Filas de datos =

┄┄┄┄┄┄┄┄┄┄

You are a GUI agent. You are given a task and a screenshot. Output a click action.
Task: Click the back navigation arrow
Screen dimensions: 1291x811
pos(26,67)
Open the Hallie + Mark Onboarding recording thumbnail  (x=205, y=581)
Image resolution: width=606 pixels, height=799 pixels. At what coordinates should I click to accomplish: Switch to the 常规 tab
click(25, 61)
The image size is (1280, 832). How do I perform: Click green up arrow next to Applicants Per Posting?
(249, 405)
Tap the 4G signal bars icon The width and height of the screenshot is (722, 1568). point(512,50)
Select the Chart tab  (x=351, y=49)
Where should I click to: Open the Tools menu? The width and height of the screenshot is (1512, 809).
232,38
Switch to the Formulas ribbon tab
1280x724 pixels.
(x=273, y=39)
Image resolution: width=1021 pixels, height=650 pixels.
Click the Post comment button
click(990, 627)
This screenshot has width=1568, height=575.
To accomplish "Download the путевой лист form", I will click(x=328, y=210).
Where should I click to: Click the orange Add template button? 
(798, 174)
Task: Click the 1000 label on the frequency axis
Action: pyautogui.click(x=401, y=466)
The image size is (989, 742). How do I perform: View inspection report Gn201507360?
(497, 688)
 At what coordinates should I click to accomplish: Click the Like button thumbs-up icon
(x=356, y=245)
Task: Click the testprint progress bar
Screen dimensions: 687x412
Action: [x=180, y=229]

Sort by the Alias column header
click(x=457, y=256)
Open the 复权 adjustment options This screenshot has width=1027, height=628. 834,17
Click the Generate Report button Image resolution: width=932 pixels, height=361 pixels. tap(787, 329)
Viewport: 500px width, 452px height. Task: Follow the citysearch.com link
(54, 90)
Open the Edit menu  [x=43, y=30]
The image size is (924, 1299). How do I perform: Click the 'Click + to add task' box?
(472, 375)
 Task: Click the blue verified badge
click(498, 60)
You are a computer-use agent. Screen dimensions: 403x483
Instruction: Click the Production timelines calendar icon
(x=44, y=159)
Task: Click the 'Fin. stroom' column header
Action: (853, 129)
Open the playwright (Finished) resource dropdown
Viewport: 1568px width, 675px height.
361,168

┄┄┄┄┄┄┄┄┄┄

Problema a resolver = Reescribe completo el tramo del listado que va desde la línea que contiene "The image size is (1280, 832)." hasta la que contiene "will click(x=328, y=210).", ambas incluidas, y escala las coordenadas de las respuestas multiplicándolas por 2,55 y redondeando a enteros, con las mitades hacia arriba. Las demás cifras quedan sin cambios.

Respuesta al problema =
The image size is (1280, 832). How do I perform: Click green up arrow next to Applicants Per Posting?
(635, 1033)
Tap the 4G signal bars icon The width and height of the screenshot is (722, 1568). point(1306,128)
Select the Chart tab  (x=895, y=125)
Where should I click to: Open the Tools menu? The width and height of the screenshot is (1512, 809).
592,97
Switch to the Formulas ribbon tab
1280x724 pixels.
(x=696, y=99)
Image resolution: width=1021 pixels, height=650 pixels.
Click the Post comment button
click(2525, 1599)
This screenshot has width=1568, height=575.
To accomplish "Download the путевой лист form", I will click(x=836, y=536).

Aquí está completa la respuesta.